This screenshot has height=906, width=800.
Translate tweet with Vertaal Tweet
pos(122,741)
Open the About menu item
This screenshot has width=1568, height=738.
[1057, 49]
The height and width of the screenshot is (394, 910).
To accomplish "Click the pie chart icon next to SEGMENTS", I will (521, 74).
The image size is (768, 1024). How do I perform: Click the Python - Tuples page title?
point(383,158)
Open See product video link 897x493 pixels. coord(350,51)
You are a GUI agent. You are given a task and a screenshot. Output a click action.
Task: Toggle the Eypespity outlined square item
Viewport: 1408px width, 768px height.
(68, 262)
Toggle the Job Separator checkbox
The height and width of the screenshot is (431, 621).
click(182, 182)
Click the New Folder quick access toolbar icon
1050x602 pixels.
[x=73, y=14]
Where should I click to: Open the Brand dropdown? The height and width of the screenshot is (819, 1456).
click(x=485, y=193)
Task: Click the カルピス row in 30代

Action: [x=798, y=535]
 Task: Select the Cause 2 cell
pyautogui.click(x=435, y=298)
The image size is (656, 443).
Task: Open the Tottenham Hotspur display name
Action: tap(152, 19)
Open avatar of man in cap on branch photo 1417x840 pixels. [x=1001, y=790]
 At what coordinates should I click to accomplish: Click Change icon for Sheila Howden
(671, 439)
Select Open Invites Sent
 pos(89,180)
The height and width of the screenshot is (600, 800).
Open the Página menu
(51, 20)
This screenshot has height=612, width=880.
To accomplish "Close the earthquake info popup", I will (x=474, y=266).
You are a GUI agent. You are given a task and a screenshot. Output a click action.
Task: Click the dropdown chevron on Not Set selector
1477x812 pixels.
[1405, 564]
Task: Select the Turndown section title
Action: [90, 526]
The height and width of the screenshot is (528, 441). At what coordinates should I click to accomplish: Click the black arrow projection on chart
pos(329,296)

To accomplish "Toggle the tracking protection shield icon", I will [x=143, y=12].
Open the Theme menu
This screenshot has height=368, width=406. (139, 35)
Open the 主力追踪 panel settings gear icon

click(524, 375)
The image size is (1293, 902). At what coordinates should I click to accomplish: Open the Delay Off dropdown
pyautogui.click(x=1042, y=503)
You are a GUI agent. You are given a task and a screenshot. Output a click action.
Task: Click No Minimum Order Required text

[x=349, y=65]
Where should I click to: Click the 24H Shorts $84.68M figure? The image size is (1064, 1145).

### HOW TO COMPLETE THIS TASK
Beginning with the first line, transcribe the complete listing exactly.

### OUTPUT OF THE EXERCISE
This screenshot has height=906, width=800.
Translate tweet with Vertaal Tweet
pos(122,741)
Open the About menu item
This screenshot has width=1568, height=738.
[1057, 49]
The height and width of the screenshot is (394, 910).
To accomplish "Click the pie chart icon next to SEGMENTS", I will (521, 74).
The image size is (768, 1024). How do I perform: Click the Python - Tuples page title?
point(383,158)
Open See product video link 897x493 pixels. coord(350,51)
You are a GUI agent. You are given a task and a screenshot. Output a click action.
Task: Toggle the Eypespity outlined square item
Viewport: 1408px width, 768px height.
(68, 262)
Toggle the Job Separator checkbox
The height and width of the screenshot is (431, 621).
click(182, 182)
Click the New Folder quick access toolbar icon
1050x602 pixels.
[x=73, y=14]
Where should I click to: Open the Brand dropdown? The height and width of the screenshot is (819, 1456).
click(x=485, y=193)
Task: Click the カルピス row in 30代

Action: [x=798, y=535]
 Task: Select the Cause 2 cell
pyautogui.click(x=435, y=298)
The image size is (656, 443).
Task: Open the Tottenham Hotspur display name
Action: tap(152, 19)
Open avatar of man in cap on branch photo 1417x840 pixels. [x=1001, y=790]
 At what coordinates should I click to accomplish: Click Change icon for Sheila Howden
(671, 439)
Select Open Invites Sent
 pos(89,180)
The height and width of the screenshot is (600, 800).
Open the Página menu
(51, 20)
This screenshot has height=612, width=880.
To accomplish "Close the earthquake info popup", I will (x=474, y=266).
You are a GUI agent. You are given a task and a screenshot. Output a click action.
Task: Click the dropdown chevron on Not Set selector
1477x812 pixels.
[1405, 564]
Task: Select the Turndown section title
Action: [90, 526]
The height and width of the screenshot is (528, 441). At what coordinates should I click to accomplish: Click the black arrow projection on chart
pos(329,296)

To accomplish "Toggle the tracking protection shield icon", I will [x=143, y=12].
Open the Theme menu
This screenshot has height=368, width=406. (139, 35)
Open the 主力追踪 panel settings gear icon

click(524, 375)
The image size is (1293, 902). At what coordinates should I click to accomplish: Open the Delay Off dropdown
pyautogui.click(x=1042, y=503)
You are a GUI agent. You are given a task and a screenshot. Output a click action.
Task: Click No Minimum Order Required text

[x=349, y=65]
Where should I click to: Click the 24H Shorts $84.68M figure? The image size is (1064, 1145).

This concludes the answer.